What you should do:
In the records below, find the line with "DESCUENTOS (650, 108)" and the line with "[Compartir en telegrama] (527, 1844)". Print both exactly, along with every line between them, and no other line.

Data to examine:
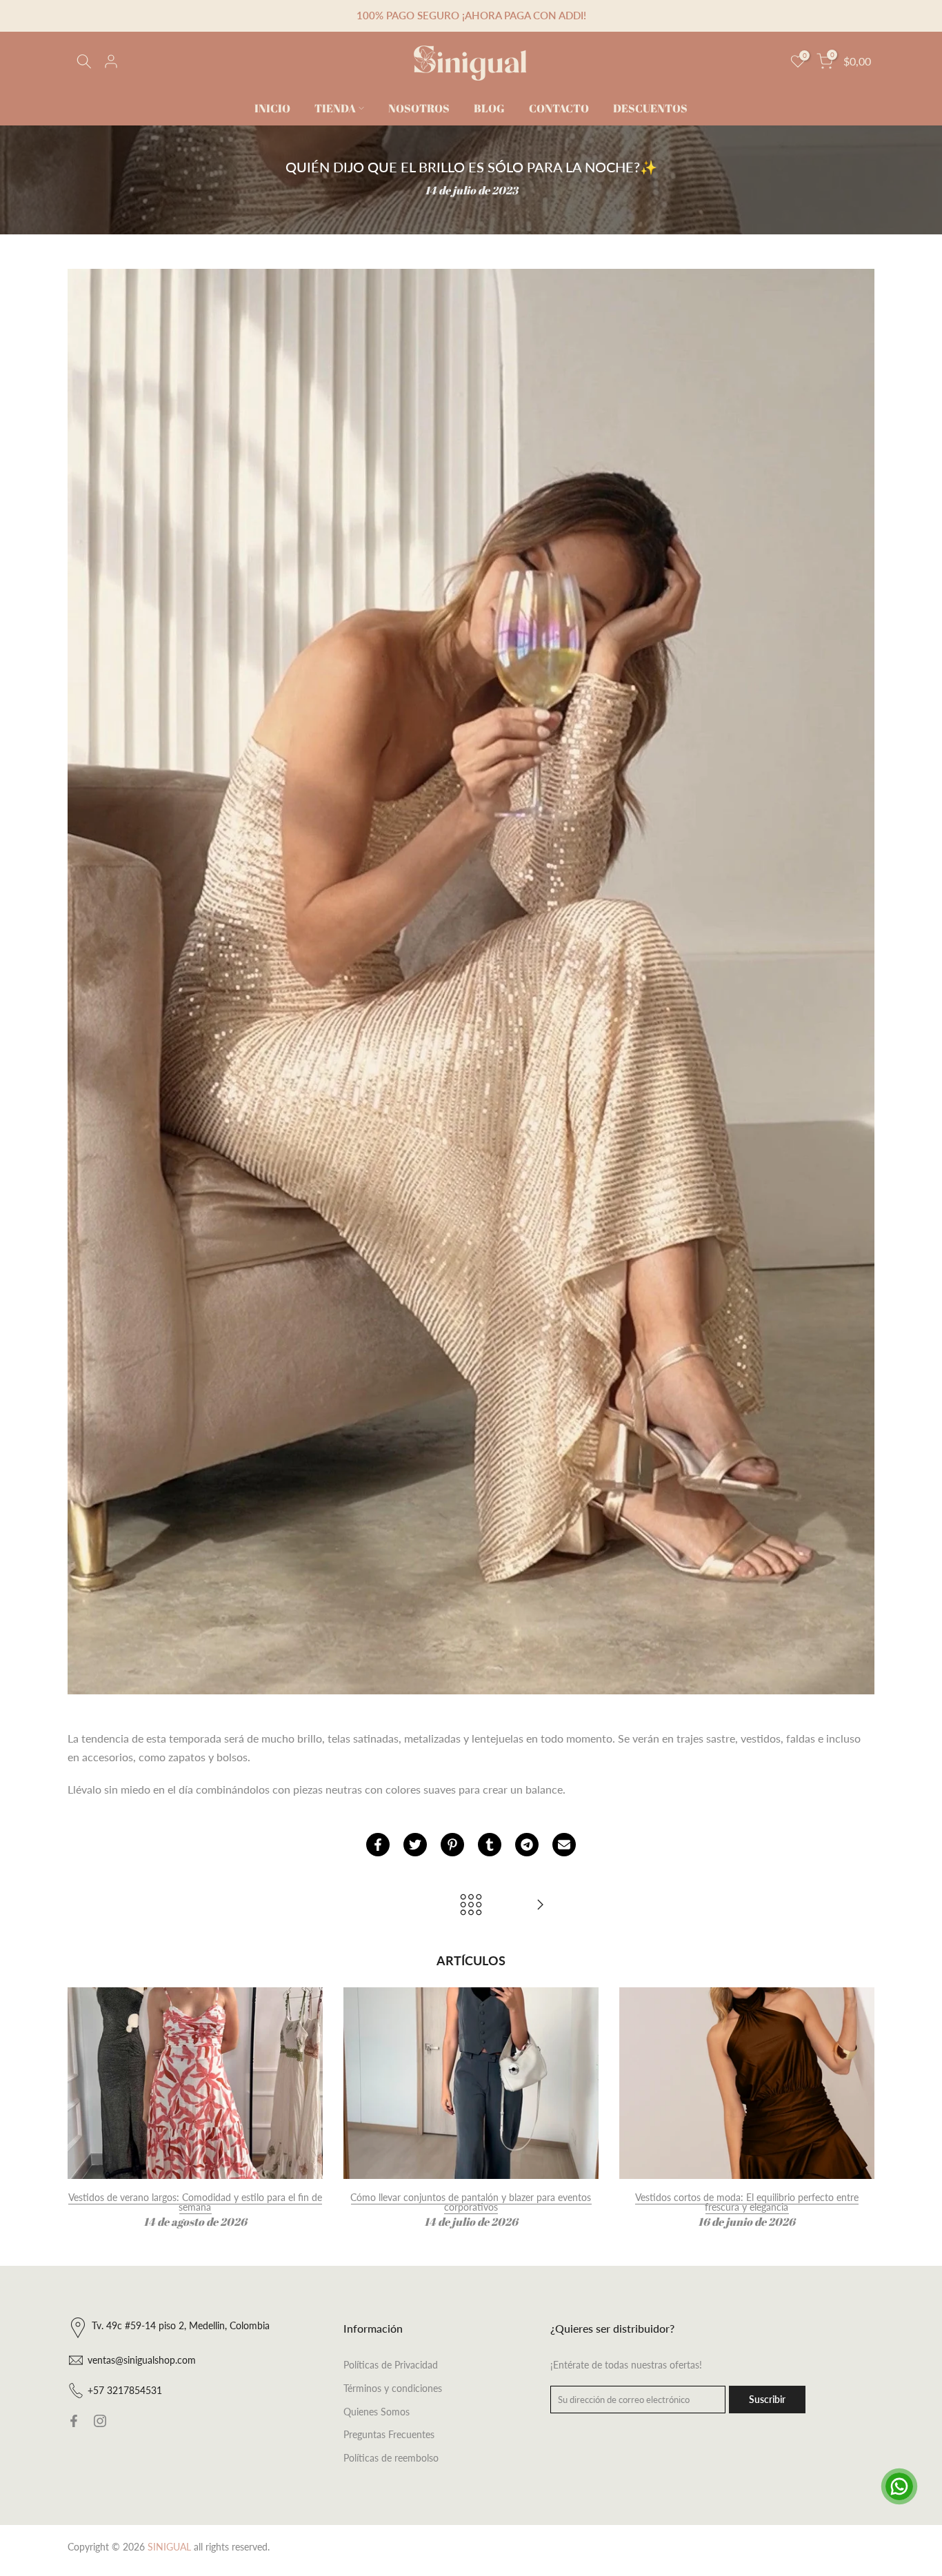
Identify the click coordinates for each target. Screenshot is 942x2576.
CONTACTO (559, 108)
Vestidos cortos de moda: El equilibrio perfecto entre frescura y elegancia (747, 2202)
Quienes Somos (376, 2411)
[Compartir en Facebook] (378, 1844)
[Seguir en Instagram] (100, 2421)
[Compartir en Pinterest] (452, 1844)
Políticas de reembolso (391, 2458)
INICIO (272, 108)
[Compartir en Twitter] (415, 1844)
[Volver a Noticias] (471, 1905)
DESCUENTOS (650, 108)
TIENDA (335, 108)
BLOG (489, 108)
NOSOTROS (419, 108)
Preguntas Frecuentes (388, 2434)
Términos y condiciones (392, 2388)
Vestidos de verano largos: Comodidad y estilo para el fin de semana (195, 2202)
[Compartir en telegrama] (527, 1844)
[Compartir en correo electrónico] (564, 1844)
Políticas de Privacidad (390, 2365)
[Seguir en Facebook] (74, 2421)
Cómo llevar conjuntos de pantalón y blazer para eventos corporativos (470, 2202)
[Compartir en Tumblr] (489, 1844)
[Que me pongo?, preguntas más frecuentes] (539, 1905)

Answer for the task:
DESCUENTOS (650, 108)
TIENDA (335, 108)
BLOG (489, 108)
NOSOTROS (419, 108)
Preguntas Frecuentes (388, 2434)
Términos y condiciones (392, 2388)
Vestidos de verano largos: Comodidad y estilo para el fin de semana (195, 2202)
[Compartir en telegrama] (527, 1844)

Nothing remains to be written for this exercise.